** Aim **
Print everything from the line containing "How do I perform: Click" down to the line containing "[x=62, y=429]", both included, with no change to the wording. Omit the pictures from your answer.

** Data for the task **
--- --- ---
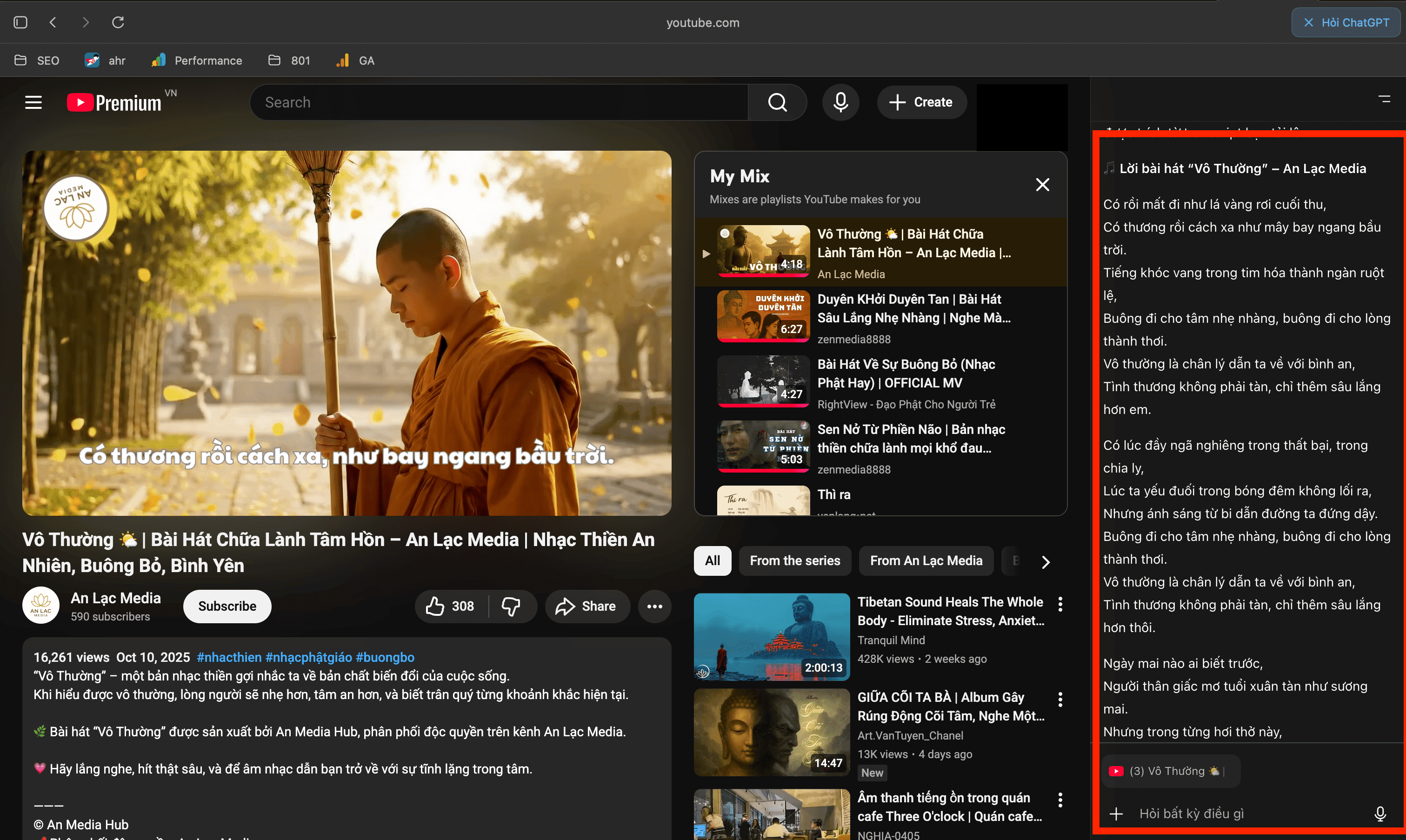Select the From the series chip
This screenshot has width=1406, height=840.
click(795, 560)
--- --- ---
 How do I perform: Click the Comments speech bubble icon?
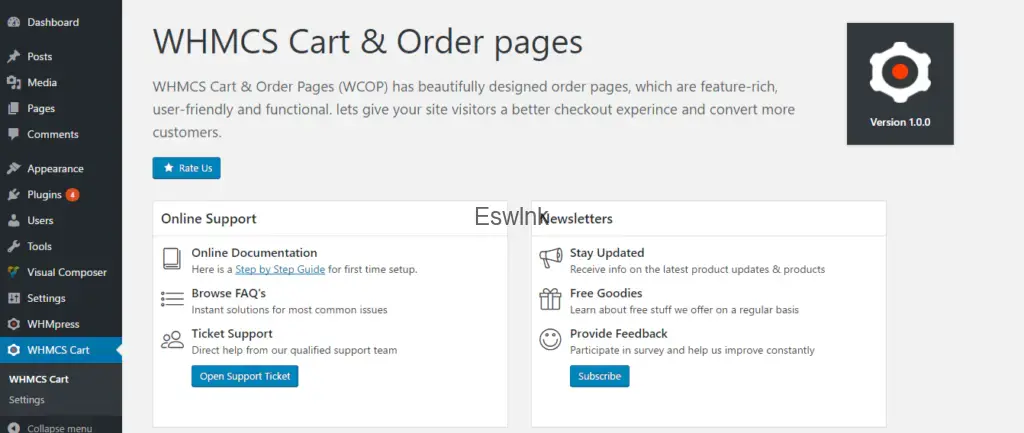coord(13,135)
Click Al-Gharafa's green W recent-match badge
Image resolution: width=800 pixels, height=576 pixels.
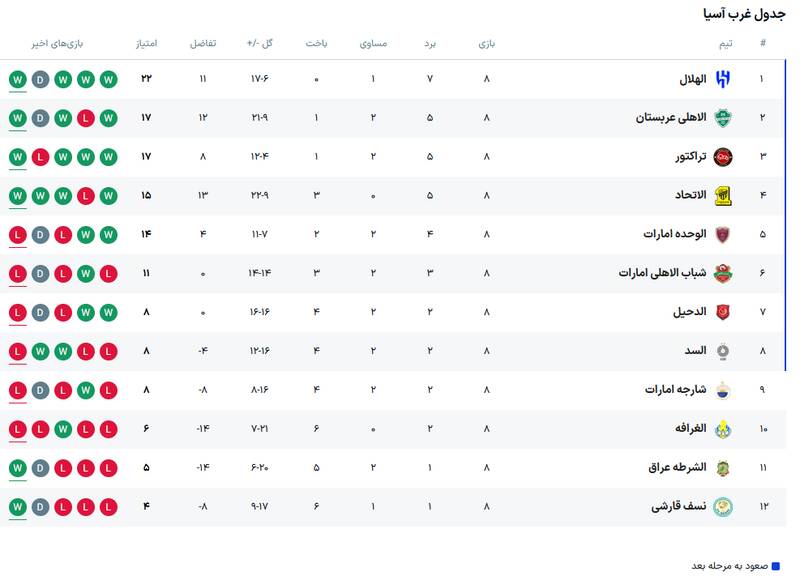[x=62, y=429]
--- --- ---
** Reply to the exercise **
 How do I perform: Click the Comments speech bubble icon?
coord(13,135)
Click Al-Gharafa's green W recent-match badge
Image resolution: width=800 pixels, height=576 pixels.
[x=62, y=429]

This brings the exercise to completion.